Please write out the data below word for word, from its start through the line that contains "point(606,229)".

[Rows of pointing data]
^^^^
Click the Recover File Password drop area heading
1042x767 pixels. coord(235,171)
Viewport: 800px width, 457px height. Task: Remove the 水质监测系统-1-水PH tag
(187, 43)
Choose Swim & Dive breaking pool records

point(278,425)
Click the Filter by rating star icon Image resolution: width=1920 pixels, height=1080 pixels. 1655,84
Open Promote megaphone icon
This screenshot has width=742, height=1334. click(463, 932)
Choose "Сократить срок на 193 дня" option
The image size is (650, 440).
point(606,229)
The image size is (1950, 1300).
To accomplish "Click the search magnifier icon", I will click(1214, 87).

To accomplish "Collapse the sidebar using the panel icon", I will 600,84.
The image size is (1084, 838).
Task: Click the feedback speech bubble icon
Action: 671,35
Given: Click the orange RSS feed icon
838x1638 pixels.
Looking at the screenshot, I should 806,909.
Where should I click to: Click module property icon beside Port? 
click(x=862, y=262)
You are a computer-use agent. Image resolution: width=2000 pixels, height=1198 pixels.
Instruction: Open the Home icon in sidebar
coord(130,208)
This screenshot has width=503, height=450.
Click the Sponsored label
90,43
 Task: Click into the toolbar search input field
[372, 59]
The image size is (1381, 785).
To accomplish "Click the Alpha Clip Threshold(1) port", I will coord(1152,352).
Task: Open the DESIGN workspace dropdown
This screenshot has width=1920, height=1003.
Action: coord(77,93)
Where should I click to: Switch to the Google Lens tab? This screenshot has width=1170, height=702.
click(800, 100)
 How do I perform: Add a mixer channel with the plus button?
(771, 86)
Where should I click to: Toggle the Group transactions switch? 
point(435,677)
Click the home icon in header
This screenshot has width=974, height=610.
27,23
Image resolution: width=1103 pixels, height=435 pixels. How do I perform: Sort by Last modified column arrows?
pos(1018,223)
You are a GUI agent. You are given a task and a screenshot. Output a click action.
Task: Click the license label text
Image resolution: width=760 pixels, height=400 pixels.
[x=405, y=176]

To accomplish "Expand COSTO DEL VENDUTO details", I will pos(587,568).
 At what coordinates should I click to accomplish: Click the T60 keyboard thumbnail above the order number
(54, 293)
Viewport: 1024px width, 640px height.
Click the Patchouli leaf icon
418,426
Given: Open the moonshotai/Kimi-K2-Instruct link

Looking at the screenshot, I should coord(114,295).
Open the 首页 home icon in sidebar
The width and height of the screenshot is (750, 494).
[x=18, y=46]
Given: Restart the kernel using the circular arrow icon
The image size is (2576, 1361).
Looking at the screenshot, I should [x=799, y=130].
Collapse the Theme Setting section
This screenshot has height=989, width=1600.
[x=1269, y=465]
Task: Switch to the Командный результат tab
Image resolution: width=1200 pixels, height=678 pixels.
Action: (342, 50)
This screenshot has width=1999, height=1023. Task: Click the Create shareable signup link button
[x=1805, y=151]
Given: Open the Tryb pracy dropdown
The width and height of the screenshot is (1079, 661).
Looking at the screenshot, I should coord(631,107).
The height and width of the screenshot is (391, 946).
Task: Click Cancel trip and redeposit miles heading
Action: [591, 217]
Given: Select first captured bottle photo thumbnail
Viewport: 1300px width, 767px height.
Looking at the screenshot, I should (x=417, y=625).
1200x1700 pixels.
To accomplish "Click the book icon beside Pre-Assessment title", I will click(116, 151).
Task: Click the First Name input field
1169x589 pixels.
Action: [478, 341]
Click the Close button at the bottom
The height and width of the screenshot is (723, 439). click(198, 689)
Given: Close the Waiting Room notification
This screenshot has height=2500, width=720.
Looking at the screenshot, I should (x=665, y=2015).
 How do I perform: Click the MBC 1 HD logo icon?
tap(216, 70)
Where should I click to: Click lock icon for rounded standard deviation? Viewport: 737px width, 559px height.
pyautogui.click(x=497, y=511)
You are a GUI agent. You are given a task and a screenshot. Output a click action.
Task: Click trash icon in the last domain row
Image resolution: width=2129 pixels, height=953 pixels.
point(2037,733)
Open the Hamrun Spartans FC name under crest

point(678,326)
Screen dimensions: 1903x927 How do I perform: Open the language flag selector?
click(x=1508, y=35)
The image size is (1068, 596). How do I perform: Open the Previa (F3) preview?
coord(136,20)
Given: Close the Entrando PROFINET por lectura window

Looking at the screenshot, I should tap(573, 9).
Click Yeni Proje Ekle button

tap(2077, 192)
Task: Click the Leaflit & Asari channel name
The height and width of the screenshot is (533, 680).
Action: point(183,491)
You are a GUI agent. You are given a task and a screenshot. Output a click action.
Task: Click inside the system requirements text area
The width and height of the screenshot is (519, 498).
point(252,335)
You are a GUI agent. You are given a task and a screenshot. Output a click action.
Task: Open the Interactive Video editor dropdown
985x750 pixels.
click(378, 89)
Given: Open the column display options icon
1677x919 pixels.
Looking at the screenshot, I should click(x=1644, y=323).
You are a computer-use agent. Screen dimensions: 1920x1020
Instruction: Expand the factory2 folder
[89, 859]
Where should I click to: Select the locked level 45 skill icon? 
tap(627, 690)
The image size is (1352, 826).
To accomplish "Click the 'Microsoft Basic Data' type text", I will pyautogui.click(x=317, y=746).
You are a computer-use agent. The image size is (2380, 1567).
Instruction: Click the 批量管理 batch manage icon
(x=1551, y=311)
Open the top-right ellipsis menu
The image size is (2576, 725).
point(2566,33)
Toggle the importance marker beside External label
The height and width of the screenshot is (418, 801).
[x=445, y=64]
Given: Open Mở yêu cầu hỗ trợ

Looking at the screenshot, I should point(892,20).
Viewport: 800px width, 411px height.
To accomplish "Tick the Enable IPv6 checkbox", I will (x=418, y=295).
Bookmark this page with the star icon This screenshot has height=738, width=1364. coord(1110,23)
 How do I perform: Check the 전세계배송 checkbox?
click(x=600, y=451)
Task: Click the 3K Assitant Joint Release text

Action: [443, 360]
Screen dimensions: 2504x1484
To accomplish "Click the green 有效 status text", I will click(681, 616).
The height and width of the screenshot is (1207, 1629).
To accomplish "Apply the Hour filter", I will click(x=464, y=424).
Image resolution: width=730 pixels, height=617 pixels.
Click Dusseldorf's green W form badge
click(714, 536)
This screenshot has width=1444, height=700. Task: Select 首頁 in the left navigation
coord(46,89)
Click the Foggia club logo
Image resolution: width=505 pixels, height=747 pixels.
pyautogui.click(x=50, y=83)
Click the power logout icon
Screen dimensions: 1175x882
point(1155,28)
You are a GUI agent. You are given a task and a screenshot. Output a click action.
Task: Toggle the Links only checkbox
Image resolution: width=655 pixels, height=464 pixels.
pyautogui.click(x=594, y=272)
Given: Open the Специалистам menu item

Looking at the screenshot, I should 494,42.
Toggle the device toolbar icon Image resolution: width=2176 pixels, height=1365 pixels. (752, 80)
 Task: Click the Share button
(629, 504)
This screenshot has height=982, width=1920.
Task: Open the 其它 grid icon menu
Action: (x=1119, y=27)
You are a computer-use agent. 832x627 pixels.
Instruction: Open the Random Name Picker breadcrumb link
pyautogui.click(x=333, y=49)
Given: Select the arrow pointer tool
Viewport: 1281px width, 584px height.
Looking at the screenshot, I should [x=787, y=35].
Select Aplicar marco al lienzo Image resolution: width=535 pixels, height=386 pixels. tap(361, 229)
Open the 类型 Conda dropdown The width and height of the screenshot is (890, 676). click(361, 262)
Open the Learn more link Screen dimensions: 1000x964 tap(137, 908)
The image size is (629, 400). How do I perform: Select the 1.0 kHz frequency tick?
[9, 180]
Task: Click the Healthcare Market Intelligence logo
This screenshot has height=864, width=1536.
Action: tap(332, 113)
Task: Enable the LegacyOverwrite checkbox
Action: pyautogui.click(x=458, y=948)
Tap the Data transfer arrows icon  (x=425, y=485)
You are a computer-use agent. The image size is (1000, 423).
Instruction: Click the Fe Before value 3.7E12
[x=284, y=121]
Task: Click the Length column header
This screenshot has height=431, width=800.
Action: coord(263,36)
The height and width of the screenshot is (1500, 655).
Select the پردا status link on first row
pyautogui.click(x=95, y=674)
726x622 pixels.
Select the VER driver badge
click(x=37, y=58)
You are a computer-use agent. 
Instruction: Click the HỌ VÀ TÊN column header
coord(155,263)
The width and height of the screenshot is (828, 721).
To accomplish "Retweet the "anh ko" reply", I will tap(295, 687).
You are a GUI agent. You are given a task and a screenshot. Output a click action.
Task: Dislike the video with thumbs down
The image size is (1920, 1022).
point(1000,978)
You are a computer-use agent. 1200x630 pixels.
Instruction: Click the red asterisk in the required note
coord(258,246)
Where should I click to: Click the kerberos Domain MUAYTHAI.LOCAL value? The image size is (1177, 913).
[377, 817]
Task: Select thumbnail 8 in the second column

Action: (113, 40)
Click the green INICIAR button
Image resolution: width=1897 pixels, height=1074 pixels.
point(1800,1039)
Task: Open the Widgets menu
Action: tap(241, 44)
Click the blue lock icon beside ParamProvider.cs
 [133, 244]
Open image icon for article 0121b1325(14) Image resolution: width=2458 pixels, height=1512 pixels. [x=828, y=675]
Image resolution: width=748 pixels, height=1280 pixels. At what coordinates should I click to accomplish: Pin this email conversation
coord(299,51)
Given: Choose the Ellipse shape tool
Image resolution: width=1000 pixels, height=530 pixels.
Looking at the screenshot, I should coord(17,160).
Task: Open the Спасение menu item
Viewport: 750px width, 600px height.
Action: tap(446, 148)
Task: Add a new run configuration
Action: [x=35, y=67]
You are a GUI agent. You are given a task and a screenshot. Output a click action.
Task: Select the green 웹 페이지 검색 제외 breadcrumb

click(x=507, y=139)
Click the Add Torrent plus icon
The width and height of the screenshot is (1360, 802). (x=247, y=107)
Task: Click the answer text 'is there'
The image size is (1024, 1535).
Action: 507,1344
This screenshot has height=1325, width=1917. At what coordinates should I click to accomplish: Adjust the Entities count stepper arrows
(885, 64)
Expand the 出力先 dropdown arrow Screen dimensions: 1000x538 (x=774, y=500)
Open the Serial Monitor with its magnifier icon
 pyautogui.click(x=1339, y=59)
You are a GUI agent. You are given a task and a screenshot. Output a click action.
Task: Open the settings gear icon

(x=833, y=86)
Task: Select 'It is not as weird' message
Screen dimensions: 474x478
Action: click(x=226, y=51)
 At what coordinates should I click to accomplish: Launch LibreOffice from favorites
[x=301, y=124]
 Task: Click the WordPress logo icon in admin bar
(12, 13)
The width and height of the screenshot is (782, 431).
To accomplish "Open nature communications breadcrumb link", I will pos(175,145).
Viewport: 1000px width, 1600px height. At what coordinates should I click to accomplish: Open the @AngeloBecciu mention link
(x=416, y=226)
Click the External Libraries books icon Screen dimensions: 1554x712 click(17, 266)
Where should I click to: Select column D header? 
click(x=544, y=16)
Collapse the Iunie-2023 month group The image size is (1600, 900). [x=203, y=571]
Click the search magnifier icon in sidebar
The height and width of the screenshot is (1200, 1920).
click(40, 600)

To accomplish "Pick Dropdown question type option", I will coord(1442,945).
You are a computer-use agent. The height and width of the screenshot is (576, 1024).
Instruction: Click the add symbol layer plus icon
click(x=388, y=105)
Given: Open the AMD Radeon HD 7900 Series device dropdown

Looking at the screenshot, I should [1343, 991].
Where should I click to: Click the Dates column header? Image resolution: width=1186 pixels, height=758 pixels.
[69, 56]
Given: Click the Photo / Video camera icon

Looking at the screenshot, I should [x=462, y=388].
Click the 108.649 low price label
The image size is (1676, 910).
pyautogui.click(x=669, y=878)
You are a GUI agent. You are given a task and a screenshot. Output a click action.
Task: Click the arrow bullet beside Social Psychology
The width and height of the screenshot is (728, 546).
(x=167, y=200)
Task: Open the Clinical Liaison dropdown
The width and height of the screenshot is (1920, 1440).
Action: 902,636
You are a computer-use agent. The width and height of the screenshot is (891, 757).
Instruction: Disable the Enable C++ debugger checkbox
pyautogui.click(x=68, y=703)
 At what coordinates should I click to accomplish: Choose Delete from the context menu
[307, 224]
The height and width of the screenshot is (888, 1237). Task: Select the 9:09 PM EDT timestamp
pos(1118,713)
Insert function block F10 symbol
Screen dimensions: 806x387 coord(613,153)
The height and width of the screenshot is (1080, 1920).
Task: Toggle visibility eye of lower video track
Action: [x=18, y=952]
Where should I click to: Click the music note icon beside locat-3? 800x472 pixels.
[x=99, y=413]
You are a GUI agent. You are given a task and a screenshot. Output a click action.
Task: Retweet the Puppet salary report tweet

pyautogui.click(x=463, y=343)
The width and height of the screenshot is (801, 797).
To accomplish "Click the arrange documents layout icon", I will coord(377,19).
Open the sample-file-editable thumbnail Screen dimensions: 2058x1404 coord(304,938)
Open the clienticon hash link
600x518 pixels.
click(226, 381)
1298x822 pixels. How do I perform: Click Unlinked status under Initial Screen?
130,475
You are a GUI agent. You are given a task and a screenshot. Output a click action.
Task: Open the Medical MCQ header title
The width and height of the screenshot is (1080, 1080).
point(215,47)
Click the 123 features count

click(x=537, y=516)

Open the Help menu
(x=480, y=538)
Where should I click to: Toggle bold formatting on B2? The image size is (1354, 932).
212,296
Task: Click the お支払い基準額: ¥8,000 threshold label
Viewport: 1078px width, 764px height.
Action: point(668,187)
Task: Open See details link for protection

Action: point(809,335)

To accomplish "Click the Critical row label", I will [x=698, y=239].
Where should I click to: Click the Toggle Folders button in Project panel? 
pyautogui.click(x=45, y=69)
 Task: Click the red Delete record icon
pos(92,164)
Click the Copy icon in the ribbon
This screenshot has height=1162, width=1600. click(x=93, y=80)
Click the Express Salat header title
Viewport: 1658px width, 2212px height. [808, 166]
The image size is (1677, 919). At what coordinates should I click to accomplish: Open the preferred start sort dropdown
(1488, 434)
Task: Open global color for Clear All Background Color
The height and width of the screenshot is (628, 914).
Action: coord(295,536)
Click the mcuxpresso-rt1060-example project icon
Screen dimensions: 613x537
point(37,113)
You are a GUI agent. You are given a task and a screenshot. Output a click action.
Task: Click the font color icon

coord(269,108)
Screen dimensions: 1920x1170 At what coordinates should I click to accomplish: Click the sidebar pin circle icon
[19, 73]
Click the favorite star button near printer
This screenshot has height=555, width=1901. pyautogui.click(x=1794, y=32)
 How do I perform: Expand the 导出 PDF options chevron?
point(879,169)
^^^^
» Correct output
Click the Recover File Password drop area heading
1042x767 pixels. coord(235,171)
Viewport: 800px width, 457px height. Task: Remove the 水质监测系统-1-水PH tag
(187, 43)
Choose Swim & Dive breaking pool records

point(278,425)
Click the Filter by rating star icon Image resolution: width=1920 pixels, height=1080 pixels. 1655,84
Open Promote megaphone icon
This screenshot has width=742, height=1334. click(463, 932)
Choose "Сократить срок на 193 дня" option
The image size is (650, 440).
point(606,229)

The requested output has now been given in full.